While Dema spoke of her inspirations drawing from the community and society in Botswana, Kisuule named them explicitly. Kissule implored the audience to attend any event with Salena Godden on the listing, and performed a cover of Lucille Clifton’s unidentifiably moving ‘Won’t You Celebrate With Me’. Dema’s performance style is calming and rhythmic, like humming a tune as you embroider a pattern you have newly learned. Kisuule, however, performs like a comedian giving a eulogy - the gut-punch of reality slips through the ribs of unexpected comedy. Both poets prove the age-old misconception that poetry is inaccessible to be nothing but lies; poetry can be interesting, engaging and young.

A particularly moving poem of Dema’s was ‘Bread for the Birds’, which talks of ‘a truth as sincere as a lie’, ‘this gingerbread-man existence’ in which ‘we think ourselves gods’. In particular, the poem pertinently asks, ‘For when the summer does not an end seem to find; when the ice crackles quiet against your feet of clay: will you know the sound of death coming?’

Dema’s use of language flirts around meaning, painting delicate pictures with delicate beats and delicate delivery. A standout poem of Kisuule’s was ‘Octopus’, a poem that juggled levity and melancholy with all eight arms. The poem talks of how the ‘final syllable [of octopuses] spits and hisses’ with a cadence that makes your stomach roll, like driving over a speed bump. Kisuule described the ‘mouth-feel’ of poetry as like a hard boiled sweet, that sits in your mouth in a comfortable wholeness.

Poetry Evening with Vanessa Kissule and Tjawangwa Dema / Bristol SU Live

Of course, their positioning as a listing in Black History Month did not go unnoted. Dema joked that ‘Vanessa is always popular’, but that her listings are often ‘seasonal’ as people and institutions attempt to ‘fill boxes’. Dema noted that her early life in Botswana, a country she described in terms that implied comfort and ease in many aspects (read: war, international intervention) led to her having to at times ‘work the muscle of blackness’.

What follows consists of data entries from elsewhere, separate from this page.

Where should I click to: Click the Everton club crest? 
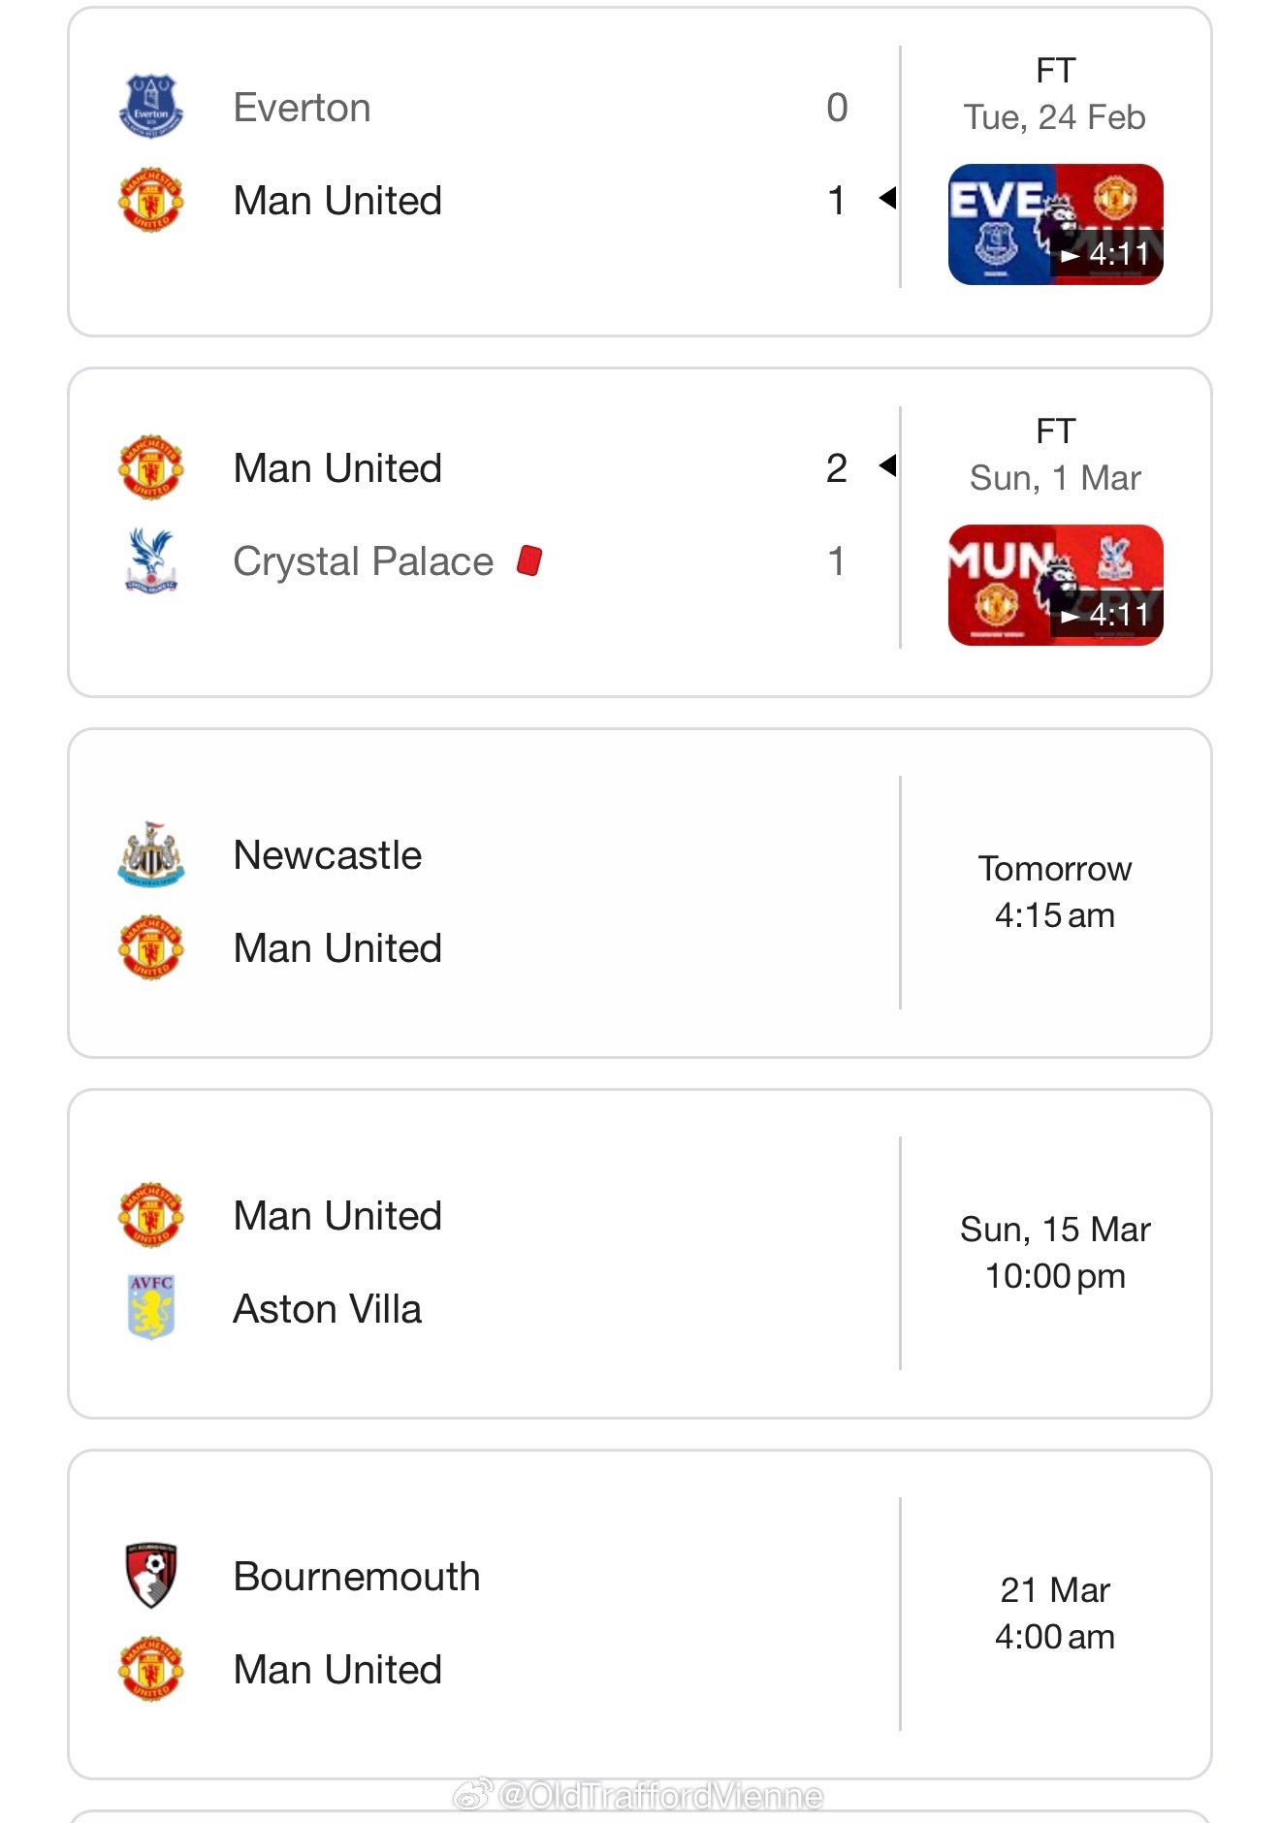(x=150, y=107)

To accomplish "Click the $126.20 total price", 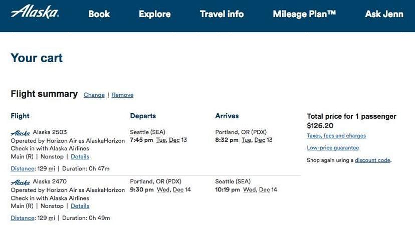I will click(320, 126).
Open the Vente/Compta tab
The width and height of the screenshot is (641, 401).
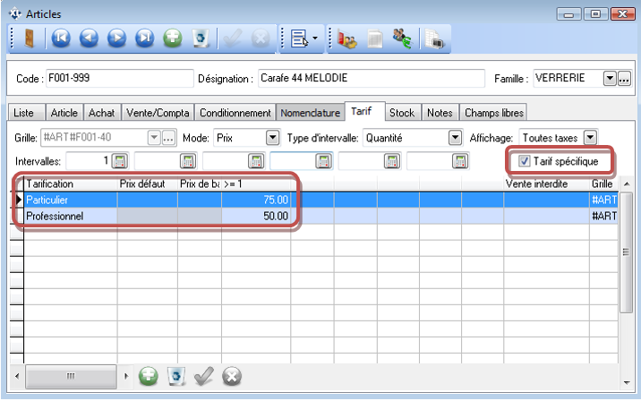[158, 113]
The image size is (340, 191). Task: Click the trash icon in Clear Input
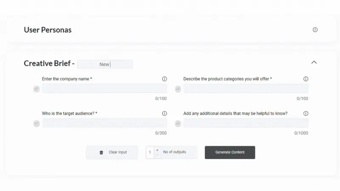[101, 152]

In essence, the inherent knowledge of societal othering that many people of colour and black people like myself are all-too familiar with was unfamiliar to her. The connotations of blackness as inherently ‘ghetto’ or ‘sassy and loud’ had never confronted her, as she had never experienced a white-led societal hierarchy before. She had to train the muscle-memory cringe response and overcompensation to microaggressions that Kisuule described in a familiar clarity. When she opened her poem ‘Octopus’ with a facetious quip on its socio-political relevance, the comment was a double-edged sword - while, of course, a poem about befriending an octopus was not Black History Month centred, it highlighted the pigeonholing we place on black stories.

Poetry Evening with Vanessa Kissule and Tjawangwa Dema / Bristol SU Live

Black stories told by black voices are always important and intercept the status quo with an inherent activism; simply by existing as black poets, artists like Dema and Kisuule challenge the preconceptions of poetry as an old white man’s game. However, as Kisuule so aptly put it: ‘We know what gets certain white people’s nipples hard.’ Stories of slavery and struggle are pornographised to the point of illegibility at times, they are glamourised and fetishised and therefore lose their truthful origins. The very act of existing as a black woman is performing a black narrative. However, Kisuule and Dema both demonstrate how important it is to acknowledge that black people have stories that, despite their blackness, do not need to be about that: this can be empowering, important, and exciting, as much as the next househelp narrative.